In light of their collaborative effort, Nano Dimension and Accellta may potentially start a new venture devoted entirely to further research on 3D printing using stem cells. Accellta would bring its incredibly deep well of stem cell research — including a suspension-based cell culturing system that produces billions of stem cells — while Nano Dimension would, obviously, contribute its cutting-edge 3D printing technology. The partnership would allow for what would likely be a significant step forward in the ongoing study of bioprinting human organs and tissue.
“3D printing of living cells is a technology that is already playing a significant role in medical research, but in order for it to reach its full potential, for the field to evolve further, there is a need to improve printing speeds, print resolution, cell control, and viability as well as cell availability and bio-ink technologies,” said Nano Dimension’s CEO Amit Dror.

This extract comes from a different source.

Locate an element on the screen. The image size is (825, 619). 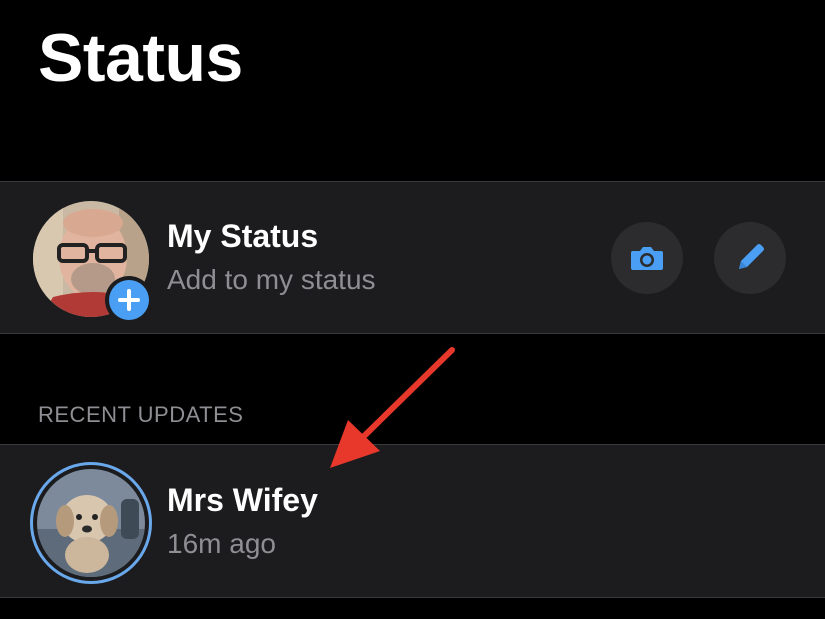
camera-button is located at coordinates (647, 258).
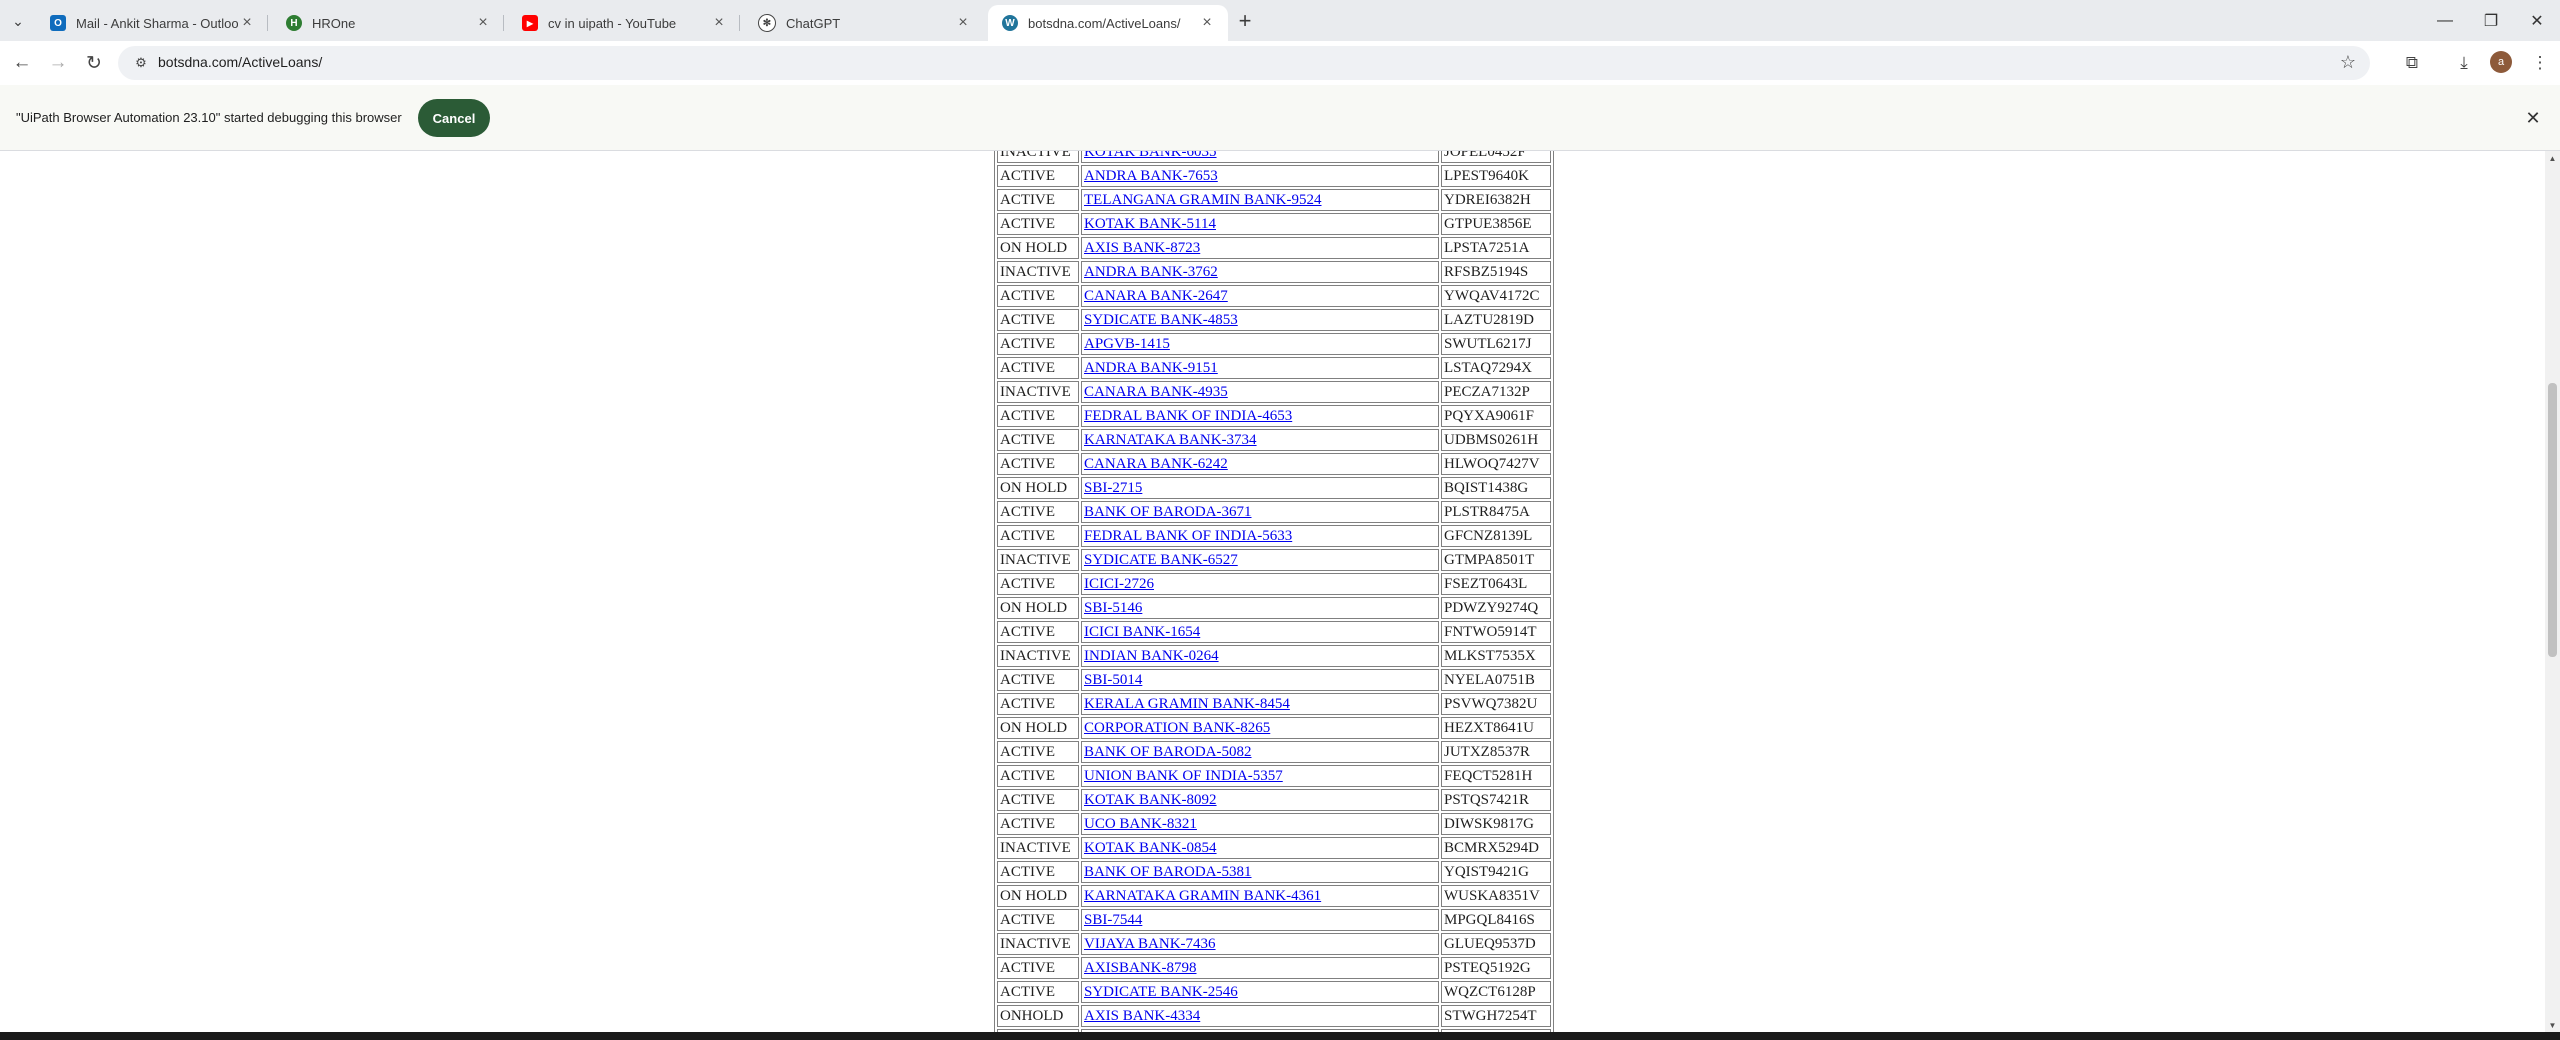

According to the market research company IDTechEx, the bioprinting industry figures to balloon to roughly $6 billion by 2024, which would represent a stark increase over its $481 million market in 2014. Though it’s certainly not the only bioprinting entity in the mix, Nano’s work shows that IDTechEx’s estimation of the growing market isn’t all that far-fetched.
“By combining our high-speed, high-precision inkjet capabilities with Accellta’s stem cell suspension technologies and induced differentiation capabilities led by a world-renowned group of experienced engineers and scientists, we can enable 3D printing at high resolution and high volumes,” Dror added.
A considerable amount of research lay ahead for both Nano Dimension and Accellta, but if all goes according to plan, the partnerships’ work could go a long way in the advancement of drug testing, tissue printing, and cosmetics safety testing, among other areas.